How do borders choose trees?
September 20, 2011 2:55 AM   Subscribe

Why are the majority of forested trees in Brandenburg firs and upon crossing the Polish border into Lubusz Voivodeship they are all Birch?

I assume that there was a lot of deforestation during the war and post-war reconstruction and that these were separate planting decisions made at the government level. However after several rounds of Google I can't find any references, my German is terrible and my Polish doesn't exist.
posted by metsauce to Science & Nature (8 answers total) 2 users marked this as a favorite
 
Birches are pioneer species. They grow well in burned out or wrecked forests.

(I didn't know this, I looked it up, surmised based on aspen trees, a distant relative species, being a pioneer species to such an extent that it's pretty prevalent in burned-out areas of the US mountain west.)
posted by notsnot at 3:14 AM on September 20, 2011


In other words, I don't think it was on purpose, just that's what happened.
posted by notsnot at 3:15 AM on September 20, 2011


Response by poster: notsnot, ok so if both pieces of land where once one territory, and both forests (which where contiguous, save for the Oder) were destroyed at the same time - the firs would have had to been planted and the birch would have grown in the untended to wreckage?
posted by metsauce at 3:30 AM on September 20, 2011


the majority of forested trees in Europe have been harvested and re-planted for since about the 14th century so it is not surprising that different planting schemes meet at national borders.
posted by three blind mice at 3:52 AM on September 20, 2011 [3 favorites]


Yeah, at least in my area (NH), birch is a strong enough pioneer species that it is basically a weed. It fills in surprisingly quickly.
posted by kaszeta at 5:03 AM on September 20, 2011


IANAF, but I will hazard a guess that it's not to do with birch as a pioneer species.

I think it may be that Polish forests have been less intensively developed and benefit from more enlightened forestry which aims to give the traditional environment some consideration.

In Germany by contrast unfettered capitalism has slapped in whatever trees will yield the quickest, easiest profit, including non-native varieties which have significant environmental disadvantages.

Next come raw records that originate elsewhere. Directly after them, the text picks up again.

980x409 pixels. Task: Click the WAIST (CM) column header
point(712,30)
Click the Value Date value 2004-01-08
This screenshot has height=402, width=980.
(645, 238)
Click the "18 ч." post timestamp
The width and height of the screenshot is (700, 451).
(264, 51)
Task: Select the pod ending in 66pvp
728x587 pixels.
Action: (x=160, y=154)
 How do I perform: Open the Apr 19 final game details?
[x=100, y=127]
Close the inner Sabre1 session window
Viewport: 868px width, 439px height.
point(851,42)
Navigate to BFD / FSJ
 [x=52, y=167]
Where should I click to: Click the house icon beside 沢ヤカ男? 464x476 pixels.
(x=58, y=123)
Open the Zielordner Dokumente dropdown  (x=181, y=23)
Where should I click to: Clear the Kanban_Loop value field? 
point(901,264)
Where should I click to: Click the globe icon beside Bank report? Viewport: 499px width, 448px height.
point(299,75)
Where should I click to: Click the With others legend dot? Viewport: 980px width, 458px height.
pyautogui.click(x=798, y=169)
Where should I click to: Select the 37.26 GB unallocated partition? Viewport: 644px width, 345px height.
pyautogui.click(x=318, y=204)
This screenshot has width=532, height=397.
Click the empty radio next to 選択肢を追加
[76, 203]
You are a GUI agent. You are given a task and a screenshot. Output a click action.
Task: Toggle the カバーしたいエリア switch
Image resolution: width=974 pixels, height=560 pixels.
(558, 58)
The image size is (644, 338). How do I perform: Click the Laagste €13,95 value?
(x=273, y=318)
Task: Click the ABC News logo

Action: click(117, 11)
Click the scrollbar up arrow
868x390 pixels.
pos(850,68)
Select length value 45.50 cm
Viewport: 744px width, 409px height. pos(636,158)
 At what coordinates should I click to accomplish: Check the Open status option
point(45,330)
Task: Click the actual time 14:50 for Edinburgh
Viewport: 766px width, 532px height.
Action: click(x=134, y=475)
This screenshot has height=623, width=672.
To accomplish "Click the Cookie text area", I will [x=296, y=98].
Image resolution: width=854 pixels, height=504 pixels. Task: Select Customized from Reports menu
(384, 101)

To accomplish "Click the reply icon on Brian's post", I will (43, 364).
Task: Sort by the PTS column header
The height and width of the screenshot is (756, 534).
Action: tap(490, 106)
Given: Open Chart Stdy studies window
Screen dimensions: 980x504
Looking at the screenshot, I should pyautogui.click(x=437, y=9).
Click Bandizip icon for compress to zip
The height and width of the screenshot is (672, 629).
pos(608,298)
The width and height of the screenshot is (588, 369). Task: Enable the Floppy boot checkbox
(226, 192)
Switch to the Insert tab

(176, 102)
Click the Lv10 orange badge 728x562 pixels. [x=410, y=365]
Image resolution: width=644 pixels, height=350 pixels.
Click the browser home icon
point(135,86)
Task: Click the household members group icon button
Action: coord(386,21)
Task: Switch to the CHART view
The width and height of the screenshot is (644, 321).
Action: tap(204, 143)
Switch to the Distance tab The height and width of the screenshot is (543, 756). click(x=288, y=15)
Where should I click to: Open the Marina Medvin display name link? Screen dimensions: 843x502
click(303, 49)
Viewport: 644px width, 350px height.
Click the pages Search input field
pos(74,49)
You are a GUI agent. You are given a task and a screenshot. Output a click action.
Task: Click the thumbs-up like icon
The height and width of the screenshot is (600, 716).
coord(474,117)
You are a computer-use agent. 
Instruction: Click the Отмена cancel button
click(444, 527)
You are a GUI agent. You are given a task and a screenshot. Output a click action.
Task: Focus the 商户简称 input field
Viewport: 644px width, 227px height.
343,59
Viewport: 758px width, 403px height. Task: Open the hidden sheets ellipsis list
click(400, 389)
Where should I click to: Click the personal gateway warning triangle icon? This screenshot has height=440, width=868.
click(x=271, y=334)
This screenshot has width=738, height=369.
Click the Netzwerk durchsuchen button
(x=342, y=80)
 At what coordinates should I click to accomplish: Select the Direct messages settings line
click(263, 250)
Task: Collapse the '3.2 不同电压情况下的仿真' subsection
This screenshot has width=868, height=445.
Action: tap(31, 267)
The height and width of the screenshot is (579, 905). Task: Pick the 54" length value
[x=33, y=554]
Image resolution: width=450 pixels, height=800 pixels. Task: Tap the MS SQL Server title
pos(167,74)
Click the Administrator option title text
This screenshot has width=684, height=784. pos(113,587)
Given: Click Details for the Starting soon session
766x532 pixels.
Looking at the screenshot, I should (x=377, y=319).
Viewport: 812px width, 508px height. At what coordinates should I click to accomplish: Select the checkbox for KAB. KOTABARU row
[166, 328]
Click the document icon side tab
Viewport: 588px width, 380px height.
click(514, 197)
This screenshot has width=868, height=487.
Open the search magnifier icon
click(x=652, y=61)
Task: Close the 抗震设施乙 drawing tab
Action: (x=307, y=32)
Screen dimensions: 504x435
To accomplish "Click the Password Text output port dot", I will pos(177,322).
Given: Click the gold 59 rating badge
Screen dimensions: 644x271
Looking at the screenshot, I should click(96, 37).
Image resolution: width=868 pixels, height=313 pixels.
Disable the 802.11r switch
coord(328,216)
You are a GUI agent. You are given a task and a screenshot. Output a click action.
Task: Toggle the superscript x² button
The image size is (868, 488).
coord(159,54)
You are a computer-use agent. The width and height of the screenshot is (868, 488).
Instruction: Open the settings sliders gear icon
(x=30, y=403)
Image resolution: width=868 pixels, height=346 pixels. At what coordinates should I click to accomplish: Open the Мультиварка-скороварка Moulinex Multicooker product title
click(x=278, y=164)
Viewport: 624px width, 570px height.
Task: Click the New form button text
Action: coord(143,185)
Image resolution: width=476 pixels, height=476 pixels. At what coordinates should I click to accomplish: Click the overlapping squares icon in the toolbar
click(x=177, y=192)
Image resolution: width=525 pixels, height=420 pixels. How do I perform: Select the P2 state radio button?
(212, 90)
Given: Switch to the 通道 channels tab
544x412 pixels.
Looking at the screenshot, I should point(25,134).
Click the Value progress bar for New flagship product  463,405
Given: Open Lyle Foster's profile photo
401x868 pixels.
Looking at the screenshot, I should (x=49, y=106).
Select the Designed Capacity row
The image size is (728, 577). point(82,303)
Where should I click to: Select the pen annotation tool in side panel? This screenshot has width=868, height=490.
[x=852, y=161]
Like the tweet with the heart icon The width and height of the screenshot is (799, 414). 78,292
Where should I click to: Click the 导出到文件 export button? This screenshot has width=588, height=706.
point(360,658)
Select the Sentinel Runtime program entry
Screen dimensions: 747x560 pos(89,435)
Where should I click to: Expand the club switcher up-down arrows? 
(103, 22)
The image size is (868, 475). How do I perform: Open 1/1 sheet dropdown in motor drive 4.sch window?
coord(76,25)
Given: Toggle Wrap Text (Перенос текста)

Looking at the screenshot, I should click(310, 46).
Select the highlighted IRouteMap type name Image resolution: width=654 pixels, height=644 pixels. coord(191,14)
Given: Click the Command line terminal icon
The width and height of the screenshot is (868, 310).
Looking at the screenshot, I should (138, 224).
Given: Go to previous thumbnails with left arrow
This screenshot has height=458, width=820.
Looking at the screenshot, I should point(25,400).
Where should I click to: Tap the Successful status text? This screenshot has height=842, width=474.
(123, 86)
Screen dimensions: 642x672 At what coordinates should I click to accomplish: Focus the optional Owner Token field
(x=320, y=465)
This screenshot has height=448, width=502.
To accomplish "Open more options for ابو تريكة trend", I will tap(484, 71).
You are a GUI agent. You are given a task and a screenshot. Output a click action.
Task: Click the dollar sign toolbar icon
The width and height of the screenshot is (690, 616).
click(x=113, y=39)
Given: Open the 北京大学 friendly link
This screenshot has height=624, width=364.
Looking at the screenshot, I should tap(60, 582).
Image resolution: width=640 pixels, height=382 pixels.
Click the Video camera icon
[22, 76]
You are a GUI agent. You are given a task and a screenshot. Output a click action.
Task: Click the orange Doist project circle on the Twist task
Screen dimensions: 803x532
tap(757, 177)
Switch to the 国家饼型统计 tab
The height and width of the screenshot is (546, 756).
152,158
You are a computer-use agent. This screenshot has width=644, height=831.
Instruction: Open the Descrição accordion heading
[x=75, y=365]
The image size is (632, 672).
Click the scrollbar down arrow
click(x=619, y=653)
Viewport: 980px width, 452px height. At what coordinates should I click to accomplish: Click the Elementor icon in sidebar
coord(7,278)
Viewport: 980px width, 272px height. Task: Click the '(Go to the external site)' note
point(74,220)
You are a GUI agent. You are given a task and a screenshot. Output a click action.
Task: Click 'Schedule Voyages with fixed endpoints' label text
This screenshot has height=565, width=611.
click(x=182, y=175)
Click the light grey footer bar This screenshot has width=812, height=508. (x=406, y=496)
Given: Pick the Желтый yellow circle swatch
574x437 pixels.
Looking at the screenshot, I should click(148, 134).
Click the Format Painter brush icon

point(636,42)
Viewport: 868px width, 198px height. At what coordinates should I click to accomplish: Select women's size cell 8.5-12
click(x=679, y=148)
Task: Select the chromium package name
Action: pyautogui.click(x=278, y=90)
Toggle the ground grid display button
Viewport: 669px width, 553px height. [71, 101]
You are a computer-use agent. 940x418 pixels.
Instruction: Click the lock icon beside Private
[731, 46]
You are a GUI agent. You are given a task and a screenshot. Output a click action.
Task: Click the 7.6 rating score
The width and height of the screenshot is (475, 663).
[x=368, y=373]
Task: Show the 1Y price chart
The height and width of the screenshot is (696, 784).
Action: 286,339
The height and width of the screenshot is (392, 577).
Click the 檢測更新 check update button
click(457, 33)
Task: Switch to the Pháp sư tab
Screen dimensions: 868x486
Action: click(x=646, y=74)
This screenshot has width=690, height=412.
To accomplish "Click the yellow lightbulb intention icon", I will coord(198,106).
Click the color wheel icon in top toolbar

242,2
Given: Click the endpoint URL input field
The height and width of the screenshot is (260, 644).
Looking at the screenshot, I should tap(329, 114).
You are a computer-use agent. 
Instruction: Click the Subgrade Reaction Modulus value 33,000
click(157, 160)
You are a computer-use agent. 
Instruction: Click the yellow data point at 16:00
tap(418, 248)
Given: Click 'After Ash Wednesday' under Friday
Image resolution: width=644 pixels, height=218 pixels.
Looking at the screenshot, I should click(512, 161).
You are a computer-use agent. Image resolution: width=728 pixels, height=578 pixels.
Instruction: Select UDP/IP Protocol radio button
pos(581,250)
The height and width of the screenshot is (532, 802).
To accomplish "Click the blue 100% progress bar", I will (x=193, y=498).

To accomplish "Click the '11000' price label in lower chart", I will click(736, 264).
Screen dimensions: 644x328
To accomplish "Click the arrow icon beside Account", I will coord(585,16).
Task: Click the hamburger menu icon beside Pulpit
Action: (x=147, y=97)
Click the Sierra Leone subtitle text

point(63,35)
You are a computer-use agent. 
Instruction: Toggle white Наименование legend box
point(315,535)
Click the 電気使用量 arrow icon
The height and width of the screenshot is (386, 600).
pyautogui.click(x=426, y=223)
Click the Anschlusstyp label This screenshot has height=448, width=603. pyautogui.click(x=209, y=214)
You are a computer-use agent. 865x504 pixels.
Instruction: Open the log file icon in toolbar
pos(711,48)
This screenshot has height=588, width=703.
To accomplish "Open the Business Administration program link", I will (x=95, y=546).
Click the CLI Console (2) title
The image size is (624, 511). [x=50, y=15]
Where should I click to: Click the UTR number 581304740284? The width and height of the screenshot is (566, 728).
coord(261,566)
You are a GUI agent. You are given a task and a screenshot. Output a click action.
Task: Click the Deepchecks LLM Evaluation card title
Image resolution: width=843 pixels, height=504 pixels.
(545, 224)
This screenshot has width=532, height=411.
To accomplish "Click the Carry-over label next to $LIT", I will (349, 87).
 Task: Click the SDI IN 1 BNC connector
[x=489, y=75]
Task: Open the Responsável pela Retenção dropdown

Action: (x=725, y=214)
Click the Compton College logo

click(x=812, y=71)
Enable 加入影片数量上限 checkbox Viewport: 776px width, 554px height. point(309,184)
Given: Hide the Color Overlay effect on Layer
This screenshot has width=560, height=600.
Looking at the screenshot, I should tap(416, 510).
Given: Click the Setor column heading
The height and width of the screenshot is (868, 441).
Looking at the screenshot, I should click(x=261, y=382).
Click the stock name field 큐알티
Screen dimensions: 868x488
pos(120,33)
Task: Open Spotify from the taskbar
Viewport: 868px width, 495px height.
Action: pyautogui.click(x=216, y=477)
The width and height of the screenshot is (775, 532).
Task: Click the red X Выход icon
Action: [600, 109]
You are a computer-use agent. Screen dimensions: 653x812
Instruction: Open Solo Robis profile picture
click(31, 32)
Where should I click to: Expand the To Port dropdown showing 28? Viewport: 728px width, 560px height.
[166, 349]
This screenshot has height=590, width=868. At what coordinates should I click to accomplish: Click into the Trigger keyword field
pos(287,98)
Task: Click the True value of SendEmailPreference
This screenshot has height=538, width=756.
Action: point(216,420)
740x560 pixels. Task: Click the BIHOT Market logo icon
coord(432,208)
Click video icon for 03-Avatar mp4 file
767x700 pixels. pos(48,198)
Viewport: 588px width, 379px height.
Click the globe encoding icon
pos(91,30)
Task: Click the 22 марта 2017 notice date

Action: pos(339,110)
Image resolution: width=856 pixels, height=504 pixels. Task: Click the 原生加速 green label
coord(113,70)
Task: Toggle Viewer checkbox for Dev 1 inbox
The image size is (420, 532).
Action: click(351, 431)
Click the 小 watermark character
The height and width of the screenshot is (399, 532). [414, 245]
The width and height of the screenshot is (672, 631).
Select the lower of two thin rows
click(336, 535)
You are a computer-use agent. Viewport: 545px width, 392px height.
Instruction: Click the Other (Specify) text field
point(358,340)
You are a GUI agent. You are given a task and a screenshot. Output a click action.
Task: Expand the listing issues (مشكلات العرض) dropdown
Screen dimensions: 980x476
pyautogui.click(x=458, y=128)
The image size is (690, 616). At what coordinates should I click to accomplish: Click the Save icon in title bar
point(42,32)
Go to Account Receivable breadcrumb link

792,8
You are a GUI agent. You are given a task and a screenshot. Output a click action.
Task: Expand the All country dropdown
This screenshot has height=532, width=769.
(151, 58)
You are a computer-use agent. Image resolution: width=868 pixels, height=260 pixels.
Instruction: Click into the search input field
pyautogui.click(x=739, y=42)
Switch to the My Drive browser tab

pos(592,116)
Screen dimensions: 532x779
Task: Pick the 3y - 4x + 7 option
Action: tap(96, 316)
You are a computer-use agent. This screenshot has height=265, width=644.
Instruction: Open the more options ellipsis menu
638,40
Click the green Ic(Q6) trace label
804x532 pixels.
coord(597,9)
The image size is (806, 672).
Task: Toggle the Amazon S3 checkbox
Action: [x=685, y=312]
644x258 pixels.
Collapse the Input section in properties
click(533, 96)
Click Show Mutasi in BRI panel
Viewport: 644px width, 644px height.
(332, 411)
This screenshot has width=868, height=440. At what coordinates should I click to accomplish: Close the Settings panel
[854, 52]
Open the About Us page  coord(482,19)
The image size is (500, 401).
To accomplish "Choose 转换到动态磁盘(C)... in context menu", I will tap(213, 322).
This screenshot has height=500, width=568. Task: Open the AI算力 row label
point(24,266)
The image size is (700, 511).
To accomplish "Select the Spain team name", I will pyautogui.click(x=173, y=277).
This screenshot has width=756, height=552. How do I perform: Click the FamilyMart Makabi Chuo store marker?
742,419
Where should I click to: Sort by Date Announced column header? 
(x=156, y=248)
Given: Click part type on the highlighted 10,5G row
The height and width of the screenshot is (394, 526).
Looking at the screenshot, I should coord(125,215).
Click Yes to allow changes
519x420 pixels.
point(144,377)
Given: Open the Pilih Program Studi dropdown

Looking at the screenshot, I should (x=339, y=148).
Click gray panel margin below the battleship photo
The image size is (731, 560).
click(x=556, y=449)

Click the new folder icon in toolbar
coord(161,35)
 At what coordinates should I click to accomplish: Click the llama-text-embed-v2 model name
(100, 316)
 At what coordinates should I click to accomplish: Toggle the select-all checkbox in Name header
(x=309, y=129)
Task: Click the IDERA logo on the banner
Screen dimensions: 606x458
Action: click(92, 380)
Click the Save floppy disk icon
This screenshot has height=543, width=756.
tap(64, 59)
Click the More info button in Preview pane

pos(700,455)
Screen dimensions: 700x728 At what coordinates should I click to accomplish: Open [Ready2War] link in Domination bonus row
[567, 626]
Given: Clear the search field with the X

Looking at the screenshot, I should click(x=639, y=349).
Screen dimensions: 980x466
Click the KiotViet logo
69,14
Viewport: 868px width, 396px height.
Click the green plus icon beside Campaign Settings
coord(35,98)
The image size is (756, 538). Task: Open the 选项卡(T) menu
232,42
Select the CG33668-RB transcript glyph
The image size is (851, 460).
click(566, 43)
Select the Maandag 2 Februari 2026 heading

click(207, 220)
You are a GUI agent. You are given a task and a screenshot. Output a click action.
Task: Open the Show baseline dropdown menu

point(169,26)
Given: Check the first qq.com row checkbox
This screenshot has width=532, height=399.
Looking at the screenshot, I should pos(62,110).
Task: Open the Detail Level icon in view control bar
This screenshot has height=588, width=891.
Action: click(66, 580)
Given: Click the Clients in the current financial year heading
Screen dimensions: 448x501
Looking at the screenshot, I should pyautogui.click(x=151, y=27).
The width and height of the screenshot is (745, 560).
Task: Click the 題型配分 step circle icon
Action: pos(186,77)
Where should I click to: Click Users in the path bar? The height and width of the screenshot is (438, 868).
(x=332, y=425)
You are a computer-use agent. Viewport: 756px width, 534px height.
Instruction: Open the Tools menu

I could be wrong, Your Trees May Vary, etc
posted by Segundus at 5:17 AM on September 20, 2011


I think it may be that Polish forests have been less intensively developed and benefit from more enlightened forestry which aims to give the traditional environment some consideration.

In Germany by contrast unfettered capitalism has slapped in whatever trees will yield the quickest, easiest profit, including non-native varieties which have significant environmental disadvantages.


Not to derail, and IANAF either, but in general the eastern bloc countries had fairly exploitative environmental policies, and the border there was between Poland and East Germany, and capitalism was hardly fettered in Western Germany. No one would call them "enlightened".

One significant exception to this that may be relevant to this question is that the border areas - more so along the "iron curtain" but even between two soviet bloc states - typically had a wide exclusion zones. Sometimes these were clear cut to give border guards better visibility. (In others absence of tourism, agriculture or other activity encouraged natural forest activity.) Polish and German government may have simply planted different trees to fill in the border area clear-cutting; or birch may have filled in naturally on the Polish side, based on previous answers.

lear-cutting on the Polish side may encourage birch growth in Poland; benign neglect or on the German side had other biological outcomes.
posted by RandlePatrickMcMurphy at 6:15 AM on September 20, 2011


You're right, I was talking rubbish about "unfettered capitalism" and all that. But I still suspect that the underlying factor is a difference of policy. For German attitudes, see the link I gave above: for a short view of Polish forestry since 1945, see this.